The observed variation in the body size responses of endotherms to climate change may be explained by two hypotheses: the size increases with climate variability (the starvation resistance hypothesis) and the size shrinks as mean temperatures rise (the heat exchange hypothesis). Across 82 Australian passerine species over 50 years, shrinking was associated with annual mean temperature rise exceeding 0.012°C driven by rising winter temperatures for arid and temperate zone species. We propose the warming winters hypothesis to explain this response. However, where average summer temperatures exceeded 34°C, species experiencing annual rise over 0.0116°C tended towards increasing size. Results suggest a broad-scale physiological response to changing climate, with size trends probably reflecting the relative strength of selection pressures across a climatic regime. Critically, a given amount of temperature change will have varying effects on phenotype depending on the season in which it occurs, masking the generality of size patterns associated with temperature change. Rather than phenotypic plasticity, and assuming body size is heritable, results suggest selective loss or gain of particular phenotypes could generate evolutionary change but may be difficult to detect with current warming rates.

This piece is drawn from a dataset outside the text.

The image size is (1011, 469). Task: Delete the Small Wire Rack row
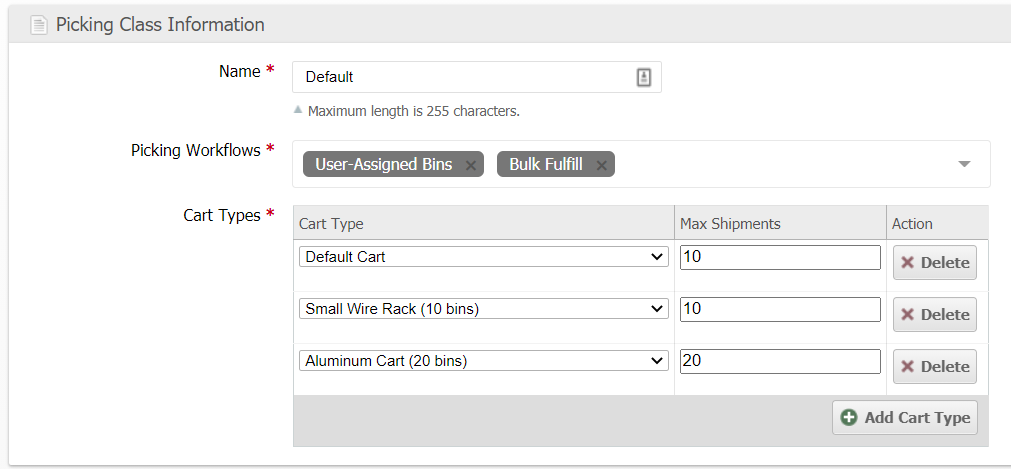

Keywords: Bergmann's Rule; body size; climate change; heat exchange; metabolism; starvation risk.

Figure 1.

Temporal trends in (a) body size (wing length) and (b) mean annual temperature across 50 years; (c) mean summer maximum temperature and (d) mean monthly rainfall (1970–2010) for 82 species of passerine bird in the Meliphagides. Each line represents a single species, and the order of species is the same in each panel. We calculated mean temperature, mean summer maximum temperature and mean monthly rainfall for each year for each species, based on values for each month, extracted for all cells in the distribution of each species. Solid green dots represent significant change in body size; green circles indicate trends. (Online version in colour.)

Figure 2.

Association between the change in structural body size (wing length) and change in mean annual temperature, given mean maximum summer temperature for 82 species of passerine bird from Meliphagides (sensu [24]), formerly superfamily Meliphagoidea. (a) Three-dimensional representation of the phylogenetic generalized least-squares model predicted relationship; (b) two-dimensional representation showing species data points, PGLS regression lines for the relationship between change in body size and mean summer maximum temperature showing species that experience different degrees of temperature change with PGLS model regression lines for 0, 0.004, 0.008, 0.012, 0.013, 0.014. 0.015 and 0.016°C increase in mean temperature; (c) similar representation of relationship between change in body size and change in mean annual temperature showing species that experience different mean summer temperatures: model lines represent relationship at 18, 23, 28, 33 and 38°C (colours as represented in legend). (Online version in colour.)